:: TASK ITEM ::
From the material beneath, pull every line with the word "computer".

:: DATA SHOWN ::

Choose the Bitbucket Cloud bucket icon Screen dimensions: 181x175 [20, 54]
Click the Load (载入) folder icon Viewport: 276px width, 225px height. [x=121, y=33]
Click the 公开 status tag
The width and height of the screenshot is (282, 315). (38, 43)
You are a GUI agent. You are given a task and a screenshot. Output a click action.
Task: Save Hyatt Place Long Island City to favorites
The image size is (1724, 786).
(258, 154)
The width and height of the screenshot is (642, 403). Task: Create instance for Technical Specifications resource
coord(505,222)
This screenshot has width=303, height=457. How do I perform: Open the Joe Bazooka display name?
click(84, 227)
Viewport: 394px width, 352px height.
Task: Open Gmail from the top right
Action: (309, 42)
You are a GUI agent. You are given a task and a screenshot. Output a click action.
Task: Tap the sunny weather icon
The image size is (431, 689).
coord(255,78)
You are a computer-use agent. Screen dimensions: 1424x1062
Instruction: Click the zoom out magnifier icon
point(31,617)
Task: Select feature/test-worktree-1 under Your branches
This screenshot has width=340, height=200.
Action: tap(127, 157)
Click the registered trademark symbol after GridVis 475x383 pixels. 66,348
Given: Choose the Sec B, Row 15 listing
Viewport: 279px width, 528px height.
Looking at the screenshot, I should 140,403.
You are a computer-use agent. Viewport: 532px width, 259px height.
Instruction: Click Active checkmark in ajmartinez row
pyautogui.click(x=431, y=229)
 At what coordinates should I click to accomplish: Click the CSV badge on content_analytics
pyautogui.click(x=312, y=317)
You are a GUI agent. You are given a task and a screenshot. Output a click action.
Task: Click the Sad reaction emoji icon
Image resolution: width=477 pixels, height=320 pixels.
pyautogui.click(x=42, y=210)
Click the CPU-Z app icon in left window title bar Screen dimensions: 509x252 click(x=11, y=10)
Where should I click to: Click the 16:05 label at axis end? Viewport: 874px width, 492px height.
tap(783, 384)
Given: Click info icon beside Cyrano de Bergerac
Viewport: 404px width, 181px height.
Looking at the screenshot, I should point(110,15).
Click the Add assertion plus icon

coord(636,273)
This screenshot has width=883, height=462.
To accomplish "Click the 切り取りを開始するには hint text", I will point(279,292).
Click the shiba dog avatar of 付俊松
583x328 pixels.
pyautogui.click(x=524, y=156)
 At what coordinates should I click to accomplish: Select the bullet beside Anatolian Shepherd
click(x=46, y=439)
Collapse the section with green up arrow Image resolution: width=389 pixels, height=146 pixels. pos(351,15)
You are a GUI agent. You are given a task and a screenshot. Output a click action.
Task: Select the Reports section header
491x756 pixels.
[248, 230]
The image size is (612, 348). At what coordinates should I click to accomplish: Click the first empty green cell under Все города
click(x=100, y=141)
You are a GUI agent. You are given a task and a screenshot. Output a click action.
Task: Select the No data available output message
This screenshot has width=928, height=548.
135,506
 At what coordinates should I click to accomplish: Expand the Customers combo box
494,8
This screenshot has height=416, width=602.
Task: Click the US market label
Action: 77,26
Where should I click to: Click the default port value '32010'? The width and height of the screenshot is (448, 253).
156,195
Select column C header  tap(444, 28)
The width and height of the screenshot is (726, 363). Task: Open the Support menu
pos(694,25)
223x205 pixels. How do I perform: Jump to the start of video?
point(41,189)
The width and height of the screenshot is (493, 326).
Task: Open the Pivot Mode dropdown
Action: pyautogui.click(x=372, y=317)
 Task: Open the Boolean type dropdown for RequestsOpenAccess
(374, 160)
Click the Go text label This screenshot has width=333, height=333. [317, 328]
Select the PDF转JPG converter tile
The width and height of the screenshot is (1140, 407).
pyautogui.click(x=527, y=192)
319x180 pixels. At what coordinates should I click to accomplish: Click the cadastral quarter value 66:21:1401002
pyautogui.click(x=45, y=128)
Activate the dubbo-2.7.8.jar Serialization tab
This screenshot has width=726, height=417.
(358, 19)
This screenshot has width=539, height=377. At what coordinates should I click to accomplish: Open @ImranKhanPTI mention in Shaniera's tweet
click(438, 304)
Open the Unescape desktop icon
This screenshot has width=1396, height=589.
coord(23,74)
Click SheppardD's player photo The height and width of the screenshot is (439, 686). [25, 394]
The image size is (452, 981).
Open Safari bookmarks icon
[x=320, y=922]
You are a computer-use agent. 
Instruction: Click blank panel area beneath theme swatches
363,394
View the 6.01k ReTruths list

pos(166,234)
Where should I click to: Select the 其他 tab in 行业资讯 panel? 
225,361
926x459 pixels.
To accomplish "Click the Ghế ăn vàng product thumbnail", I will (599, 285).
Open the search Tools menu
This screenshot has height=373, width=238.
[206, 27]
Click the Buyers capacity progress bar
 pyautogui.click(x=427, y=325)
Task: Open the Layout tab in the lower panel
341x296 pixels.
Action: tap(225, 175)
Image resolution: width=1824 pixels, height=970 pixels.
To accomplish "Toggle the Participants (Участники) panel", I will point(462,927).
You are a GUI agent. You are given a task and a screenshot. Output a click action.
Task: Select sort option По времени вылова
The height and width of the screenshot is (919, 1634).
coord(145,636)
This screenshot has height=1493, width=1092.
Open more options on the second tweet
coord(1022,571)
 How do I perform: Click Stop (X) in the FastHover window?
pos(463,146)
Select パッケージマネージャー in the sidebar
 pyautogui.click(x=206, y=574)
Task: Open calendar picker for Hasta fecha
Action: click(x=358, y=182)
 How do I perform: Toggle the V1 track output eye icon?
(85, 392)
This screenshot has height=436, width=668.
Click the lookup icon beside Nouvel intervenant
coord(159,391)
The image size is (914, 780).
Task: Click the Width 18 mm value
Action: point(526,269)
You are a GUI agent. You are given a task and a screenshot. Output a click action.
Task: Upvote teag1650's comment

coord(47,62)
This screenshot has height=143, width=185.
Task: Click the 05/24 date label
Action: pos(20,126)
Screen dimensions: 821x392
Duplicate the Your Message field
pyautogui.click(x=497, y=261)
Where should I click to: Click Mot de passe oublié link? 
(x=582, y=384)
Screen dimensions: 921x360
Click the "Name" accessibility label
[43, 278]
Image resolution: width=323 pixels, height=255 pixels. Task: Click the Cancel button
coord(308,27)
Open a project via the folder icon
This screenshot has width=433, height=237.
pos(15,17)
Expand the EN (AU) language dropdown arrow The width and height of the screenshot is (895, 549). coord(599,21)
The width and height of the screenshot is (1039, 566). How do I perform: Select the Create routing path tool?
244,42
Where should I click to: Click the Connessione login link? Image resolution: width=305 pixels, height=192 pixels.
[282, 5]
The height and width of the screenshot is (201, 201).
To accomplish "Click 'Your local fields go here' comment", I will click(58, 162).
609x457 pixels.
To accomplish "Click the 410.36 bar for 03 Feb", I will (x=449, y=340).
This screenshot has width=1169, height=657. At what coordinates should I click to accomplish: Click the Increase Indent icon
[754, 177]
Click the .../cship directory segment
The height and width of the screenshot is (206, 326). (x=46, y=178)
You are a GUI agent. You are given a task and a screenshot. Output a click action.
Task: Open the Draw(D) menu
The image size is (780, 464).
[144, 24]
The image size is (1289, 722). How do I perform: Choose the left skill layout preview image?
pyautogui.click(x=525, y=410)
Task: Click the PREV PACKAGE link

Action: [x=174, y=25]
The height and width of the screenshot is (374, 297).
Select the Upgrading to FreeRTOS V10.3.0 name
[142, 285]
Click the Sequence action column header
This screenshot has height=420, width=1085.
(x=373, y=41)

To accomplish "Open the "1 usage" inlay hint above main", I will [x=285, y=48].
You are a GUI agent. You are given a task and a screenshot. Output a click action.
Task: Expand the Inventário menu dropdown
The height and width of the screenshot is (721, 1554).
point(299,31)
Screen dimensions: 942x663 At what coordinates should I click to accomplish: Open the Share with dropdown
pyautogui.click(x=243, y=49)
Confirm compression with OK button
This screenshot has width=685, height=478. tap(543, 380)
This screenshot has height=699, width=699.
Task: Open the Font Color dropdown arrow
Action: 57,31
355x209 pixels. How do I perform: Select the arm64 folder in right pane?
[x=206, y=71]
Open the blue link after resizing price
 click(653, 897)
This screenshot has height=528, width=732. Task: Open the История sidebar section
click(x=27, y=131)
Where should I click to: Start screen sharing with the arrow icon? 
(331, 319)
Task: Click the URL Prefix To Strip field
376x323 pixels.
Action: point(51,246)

:: SOLVED EXERCISE ::
You are a computer-use agent. Screen dimensions: 1424x1062
You are a computer-use agent. Viewport: 532px width, 259px height.
You are a computer-use agent. 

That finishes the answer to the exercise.